Ripple’s executive chairman Charis Larsen and its CEO Brad Garlinghouse have asked U.S. courts to dismiss the U.S. Securities and Exchange Commission’s (SEC) lawsuit alleging securities violations associated with the sale of the XRP token against them.
A legal letter informing Judge Analisa Torres at the U.S. District Court for the Southern District of New York of a motion to dismiss shows lawyers for Larsen argued the SEC’s amended complaint has failed to “state a claim” against the firm’s executive chairman.
Similarly, Brag Garlinghouse’s legal counsel has presented the court with arguments to dismiss the lawsuit.

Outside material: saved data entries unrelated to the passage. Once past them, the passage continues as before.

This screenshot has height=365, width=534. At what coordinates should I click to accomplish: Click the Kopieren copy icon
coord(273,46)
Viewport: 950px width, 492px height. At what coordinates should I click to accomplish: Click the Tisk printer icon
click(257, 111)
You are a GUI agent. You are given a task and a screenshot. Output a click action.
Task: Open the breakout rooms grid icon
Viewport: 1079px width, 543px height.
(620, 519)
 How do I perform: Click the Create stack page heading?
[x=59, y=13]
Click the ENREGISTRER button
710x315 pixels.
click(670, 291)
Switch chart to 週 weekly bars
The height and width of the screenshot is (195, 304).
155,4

In a letter sent to Judge Torres, Garlinghouse’s legal counsel Matthew Solomon described the case as “plain and simple” regulatory overreach.
Late last year, the SEC sued Ripple, its CEO Brad Garlinghouse and chairman Chris Larsen alleging the firm and its executives “raised over $1.3 billion through an unregistered, ongoing digital asset securities offering.” Both executives used somewhat similar arguments in their documents.

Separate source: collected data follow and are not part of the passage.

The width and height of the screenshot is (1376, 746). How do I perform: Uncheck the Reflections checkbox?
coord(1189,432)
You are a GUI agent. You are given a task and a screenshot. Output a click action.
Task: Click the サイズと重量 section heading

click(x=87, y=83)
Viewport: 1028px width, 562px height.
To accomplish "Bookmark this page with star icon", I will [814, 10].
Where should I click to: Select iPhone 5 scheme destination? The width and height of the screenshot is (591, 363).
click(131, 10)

Larsen’s lawyers argued the SEC failed to show how the executive knew at the time XRP would be considered a security, and Ripple’s activities were not appropriate. They point to the Department of Justice and the Financial Crimes Enforcement Network (FinCEN) considering XRP a “virtual currency” and not a security. Their letter, first spotted by CoinDesk, reads:
The SEC’s own allegations are not only deficient but affirmatively show it cannot meet this standard. At a minimum, the SEC must allege that it was ‘so obvious’ that XRP transactions were securities and Ripple’s conduct was improper that Mr. Larsen ‘must have been aware of it.’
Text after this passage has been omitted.